All three of these are successful, and an examination of their models reveal several commonalities, but the most important similarities are that they use a medical “team” model that provides more than just healthcare; they use a capitated or value-based payment system to reward providers who reduce inpatient care; and each uses a patient- and family-centered approach.
All this leads to the obvious question: if value-based care in the palliative setting means coordinated care, and the outcomes achieved can be cost saving, why isn’t everyone moving to this model? The reason is always the same: money.
Current reimbursement structures do not support palliative care models. We bill for procedures, not outcomes, and even the shift to paying for outcomes is physician-centered. Chaplains and social workers are imperative, but they do not generate revenue under the current model.

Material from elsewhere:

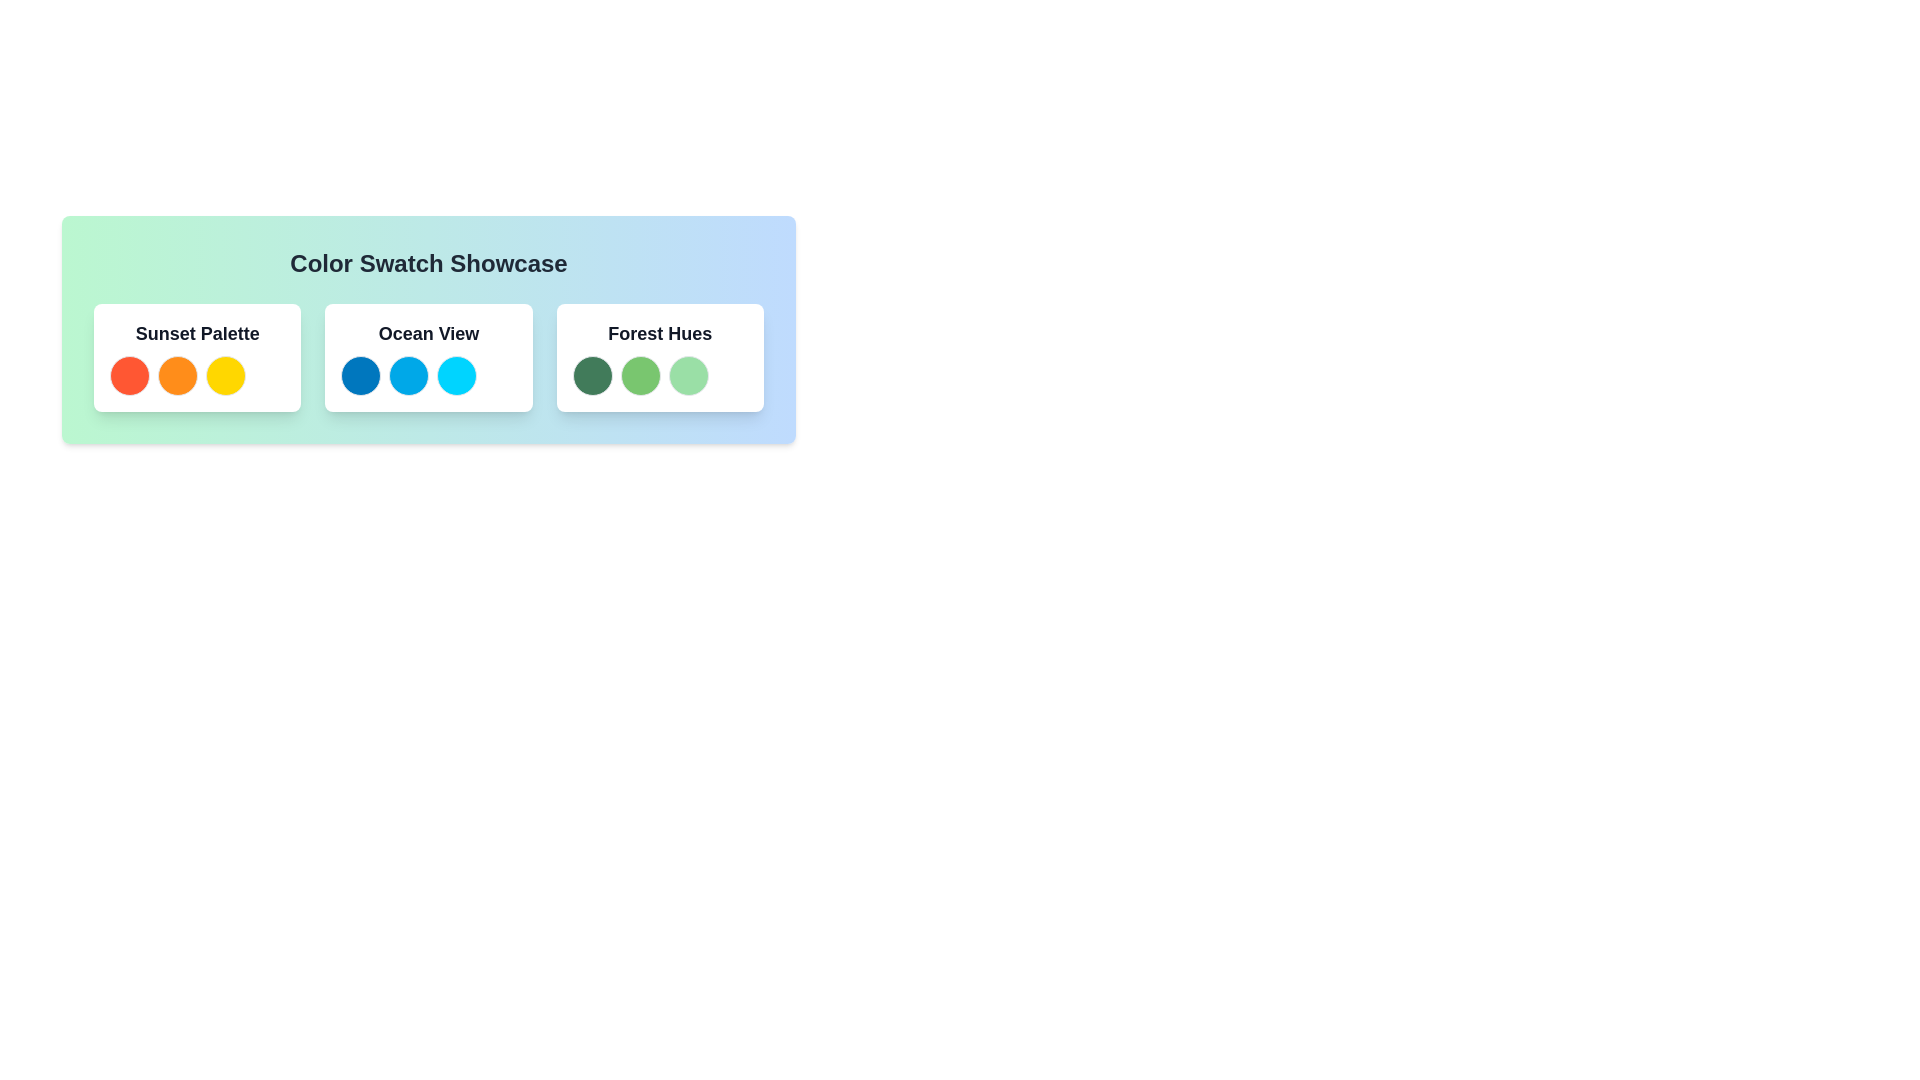 This screenshot has width=1920, height=1080. Describe the element at coordinates (197, 375) in the screenshot. I see `the Color swatch group located at the bottom of the 'Sunset Palette' card, directly below the text 'Sunset Palette'` at that location.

The problem is both the nature of fee-for-service medicine, but also the very way we define a billable service. The Social Security Act, which defines Medicare, has been interpreted to exclude supportive care, like that provided by most members of a palliative care team because coverage is limited to interventions that improved health only: “[care is covered unless] not reasonable and necessary for the diagnosis or treatment of illness or injury or to improve the functioning of a malformed body member.” SSA §1862(a)(1)(A); 42 U.S.C. 1395y(a)(1)(A)
And as we know, the Medicare model heavily influences most private insurers.
However I see this as an opportunity. We want the outcomes palliative care can offer. We want the cost-savings palliative care can generate.
The payment model simply has to change, and private payers are uniquely positioned to make these changes. In doing so, private payers can have a tremendous impact on the way we pay for healthcare in this country and also on their own bottom line.
The IOM report calls for this type of change, specifically addressing federal reimbursement. Some insurance companies are already reimbursing for end-of-life discussions.
But this is just a drop in the bucket. What palliative care is really about is the coordination of care for the chronically ill including adequate follow-up and non-traditional resources. We get there through market innovation and implementation of value-based models and a move away from fee-for-service.
This is a business opportunity as much as it is about changing the way we manage chronic illness to improve patient outcomes and quality of life. We need market innovators and risk takers, not necessarily legislators, to help get us there.